### WORK INSTRUCTION
If a line in the data holds "computer", copy that line out in full.

### DATA EXTRACTS
++++++++++++++++++++

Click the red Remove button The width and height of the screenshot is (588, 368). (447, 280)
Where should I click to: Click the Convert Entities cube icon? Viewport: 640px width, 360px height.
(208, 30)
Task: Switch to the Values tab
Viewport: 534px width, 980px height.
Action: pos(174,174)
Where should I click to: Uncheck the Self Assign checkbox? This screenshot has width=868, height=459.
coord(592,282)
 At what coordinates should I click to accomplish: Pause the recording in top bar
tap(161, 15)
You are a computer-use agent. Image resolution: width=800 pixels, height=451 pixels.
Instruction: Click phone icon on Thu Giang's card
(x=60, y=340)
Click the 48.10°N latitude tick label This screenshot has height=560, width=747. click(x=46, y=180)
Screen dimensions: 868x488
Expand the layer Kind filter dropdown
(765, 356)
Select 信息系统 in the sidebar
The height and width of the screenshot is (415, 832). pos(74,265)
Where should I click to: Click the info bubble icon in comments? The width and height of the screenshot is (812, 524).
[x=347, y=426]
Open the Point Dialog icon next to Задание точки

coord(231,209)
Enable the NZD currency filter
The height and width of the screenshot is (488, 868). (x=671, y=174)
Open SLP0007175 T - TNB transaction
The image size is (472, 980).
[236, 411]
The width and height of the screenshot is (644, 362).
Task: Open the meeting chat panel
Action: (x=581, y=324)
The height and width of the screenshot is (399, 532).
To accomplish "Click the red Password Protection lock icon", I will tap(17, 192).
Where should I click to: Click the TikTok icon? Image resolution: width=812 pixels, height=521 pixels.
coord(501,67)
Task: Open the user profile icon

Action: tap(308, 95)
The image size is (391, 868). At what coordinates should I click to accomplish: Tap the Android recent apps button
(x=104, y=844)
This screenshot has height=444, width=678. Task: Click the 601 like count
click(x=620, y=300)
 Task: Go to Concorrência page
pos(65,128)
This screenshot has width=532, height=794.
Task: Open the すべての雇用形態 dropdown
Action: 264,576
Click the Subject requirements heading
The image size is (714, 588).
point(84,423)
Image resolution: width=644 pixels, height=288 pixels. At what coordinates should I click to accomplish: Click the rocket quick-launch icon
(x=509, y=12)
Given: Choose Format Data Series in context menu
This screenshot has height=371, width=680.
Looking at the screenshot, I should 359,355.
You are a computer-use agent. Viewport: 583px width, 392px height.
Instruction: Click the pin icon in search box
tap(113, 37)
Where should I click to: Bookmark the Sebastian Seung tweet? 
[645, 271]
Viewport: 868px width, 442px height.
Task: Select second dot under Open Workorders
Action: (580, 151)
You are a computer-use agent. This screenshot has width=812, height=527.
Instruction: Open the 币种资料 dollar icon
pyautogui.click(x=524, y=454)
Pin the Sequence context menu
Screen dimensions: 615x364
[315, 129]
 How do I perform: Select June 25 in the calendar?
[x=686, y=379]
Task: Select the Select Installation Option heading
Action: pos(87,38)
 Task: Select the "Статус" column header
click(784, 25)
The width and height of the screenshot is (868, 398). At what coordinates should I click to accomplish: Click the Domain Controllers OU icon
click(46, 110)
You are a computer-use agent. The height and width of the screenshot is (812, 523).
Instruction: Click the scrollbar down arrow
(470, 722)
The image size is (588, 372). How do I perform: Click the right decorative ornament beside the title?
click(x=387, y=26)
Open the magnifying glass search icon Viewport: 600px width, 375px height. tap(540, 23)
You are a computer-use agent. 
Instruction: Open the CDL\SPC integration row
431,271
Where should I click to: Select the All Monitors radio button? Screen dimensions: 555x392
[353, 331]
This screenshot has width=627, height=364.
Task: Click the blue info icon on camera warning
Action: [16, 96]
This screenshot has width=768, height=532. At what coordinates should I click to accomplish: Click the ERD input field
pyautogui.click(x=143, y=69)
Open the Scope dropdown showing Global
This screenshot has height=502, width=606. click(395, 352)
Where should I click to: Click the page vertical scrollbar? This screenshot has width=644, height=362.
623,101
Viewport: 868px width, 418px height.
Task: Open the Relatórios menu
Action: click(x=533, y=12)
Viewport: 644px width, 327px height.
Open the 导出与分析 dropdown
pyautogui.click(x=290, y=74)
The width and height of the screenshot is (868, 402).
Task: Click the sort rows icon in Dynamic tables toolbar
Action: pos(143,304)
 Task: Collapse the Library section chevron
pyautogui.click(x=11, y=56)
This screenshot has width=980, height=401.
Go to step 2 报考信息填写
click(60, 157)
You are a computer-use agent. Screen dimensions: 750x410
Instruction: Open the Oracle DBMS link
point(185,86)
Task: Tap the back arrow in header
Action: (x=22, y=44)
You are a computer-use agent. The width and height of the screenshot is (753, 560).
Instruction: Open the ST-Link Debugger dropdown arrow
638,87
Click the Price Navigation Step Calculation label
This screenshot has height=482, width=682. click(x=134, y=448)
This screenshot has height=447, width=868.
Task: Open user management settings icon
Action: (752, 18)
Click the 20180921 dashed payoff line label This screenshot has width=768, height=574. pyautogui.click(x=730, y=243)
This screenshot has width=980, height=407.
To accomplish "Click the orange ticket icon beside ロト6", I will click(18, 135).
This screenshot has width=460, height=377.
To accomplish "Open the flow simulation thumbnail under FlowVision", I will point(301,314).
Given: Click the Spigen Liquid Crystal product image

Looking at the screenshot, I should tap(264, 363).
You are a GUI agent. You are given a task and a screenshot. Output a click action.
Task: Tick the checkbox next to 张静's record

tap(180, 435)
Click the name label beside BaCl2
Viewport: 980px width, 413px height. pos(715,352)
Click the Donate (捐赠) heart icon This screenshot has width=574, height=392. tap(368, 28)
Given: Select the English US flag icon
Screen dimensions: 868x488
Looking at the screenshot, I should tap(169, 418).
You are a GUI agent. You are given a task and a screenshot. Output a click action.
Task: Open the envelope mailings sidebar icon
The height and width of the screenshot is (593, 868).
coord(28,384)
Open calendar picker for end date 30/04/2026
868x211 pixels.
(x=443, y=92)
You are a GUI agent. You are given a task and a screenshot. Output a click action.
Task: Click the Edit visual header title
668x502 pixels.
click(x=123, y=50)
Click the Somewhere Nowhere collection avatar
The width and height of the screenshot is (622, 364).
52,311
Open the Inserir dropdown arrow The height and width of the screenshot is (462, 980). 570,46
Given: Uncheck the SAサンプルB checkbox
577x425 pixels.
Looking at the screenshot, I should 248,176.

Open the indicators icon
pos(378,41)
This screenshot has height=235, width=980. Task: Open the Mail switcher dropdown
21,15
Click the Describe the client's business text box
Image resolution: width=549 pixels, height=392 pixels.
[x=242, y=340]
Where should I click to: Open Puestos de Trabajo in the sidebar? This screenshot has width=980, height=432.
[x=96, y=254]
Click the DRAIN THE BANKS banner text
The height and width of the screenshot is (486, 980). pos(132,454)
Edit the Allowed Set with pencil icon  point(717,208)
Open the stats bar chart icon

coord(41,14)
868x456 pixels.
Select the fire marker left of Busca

++++++++++++++++++++

### WRITTEN SOLUTION
You are a computer-use agent. Image resolution: width=800 pixels, height=451 pixels.
You are a computer-use agent. Viewport: 583px width, 392px height.
You are a computer-use agent. This screenshot has width=812, height=527.
You are a computer-use agent. The height and width of the screenshot is (812, 523).
You are a computer-use agent. 
You are a computer-use agent. Screen dimensions: 750x410
You are a computer-use agent. The width and height of the screenshot is (753, 560).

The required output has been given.